A month after the demise of the Constituent Assembly, Nepalese actors appear more confused about the way forward. A power-tussle between President Ram Baran Yadav and caretaker Prime Minister Baburam Bhattarai further compounds the confusion. Bhattarai said he will hand over power only to a prime minister elected after the general elections scheduled for November 22. But Yadav, after consultations with legal and constitutional experts, seems to have inferred that with the constitutionally defined term of the House over, Bhattarai should not be allowed to continue.
Bhattarai insists he will not quit. He has said that his “quitting now may lead to a return of February 1” — implying that it may bring the absolute monarchy back. Former King Gyanendra had assumed all executive powers on February 1, 2005, only to return it to political parties nine months later, under pressure of a mass movement backed by the international community, including India. But the period until now has led to a loss of face for the parties, including the Maoists, resulting in chaos and constitutional breakdown.
Altogether, 78 members of the dissolved CA belonging to the Nepali Congress submitted a petition seeking the revival of the House to finish the constitution-writing task. The move has the quiet support of Maoist chief Prachanda, as the revival of the House may also restore his position as leader of the biggest party in the House. Then, he may also be able to seek disqualification of party members who have formed the Communist Party of Nepal-Maoists under the anti-defection law. Besides, there is much at stake for the international community since they had invested so much in forming lobbyists. Yet, reviving a House that wears the stigma of failure does not have popular support, and it is likely to be contested politically.
A spate of protests seeking Bhattarai’s ouster and state repression are fast making him unpopular. His move to prepare a full-fledged, and apparently populist, budget in the absence of parliament and political consensus is being resisted by Yadav. On June 27, the president asked the PM to bring only an “advance budget for three months”, or secure political consensus to introduce a full budget.

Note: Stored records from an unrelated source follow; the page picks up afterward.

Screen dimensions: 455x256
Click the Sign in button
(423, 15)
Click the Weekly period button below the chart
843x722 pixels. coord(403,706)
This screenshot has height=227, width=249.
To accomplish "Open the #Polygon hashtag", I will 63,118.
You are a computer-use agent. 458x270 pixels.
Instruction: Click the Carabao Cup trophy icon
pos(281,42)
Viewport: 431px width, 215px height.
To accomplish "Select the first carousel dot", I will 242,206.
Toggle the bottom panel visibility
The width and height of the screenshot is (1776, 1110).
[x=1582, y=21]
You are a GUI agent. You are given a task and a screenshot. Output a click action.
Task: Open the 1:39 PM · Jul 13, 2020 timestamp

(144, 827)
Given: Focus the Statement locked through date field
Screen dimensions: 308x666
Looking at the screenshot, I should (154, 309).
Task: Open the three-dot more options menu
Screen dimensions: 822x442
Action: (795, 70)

The Election Commission has expressed doubts over the possibility of elections in November. It has also asked the government to clarify by July 22 whether the election is for the CA (as recommended) or for parliament. Moreover, all the election commissioners are retiring in October, and those positions are unlikely to be filled in the absence of a full-fledged PM, leader of opposition and speaker who, along with the chief justice, form the constitutional council that recommends such appointments.
Where does Nepal go from here? Concerns among donors and neighbours is rising. The British minister for international development, Alan Duncan, came on a three-day stock-taking visit to assess the post-CA politics.
China, a quiet player, has made it clear that a chaotic and unstable Nepal, with “India-US” increasing their clout “step-by-step”, is not something it will tolerate. Even as Indian authorities unofficially talk about “keeping off” from Nepal for now, a recent revelation by S.D. Muni, an actor in bringing Maoists and the establishment together a decade ago, claims that Prachanda and Bhattarai established contact with the Indian PMO back in June 2002 (“Bringing Maoists down from the Hill: India’s Role” in Nepal in Transition, Cambridge University Press, 2012). It raises doubts about India managing to escape. The revelation brings India into fresh controversy.
Nepalese actors have got enough outside forces to blame for the failure of the constitution-making process. But that has not absolved them of responsibility. They are still not serious about how to chart out the road to constitutional order and financial security together. A president-PM tussle is certain to make the journey more complicated, but it looks unavoidable.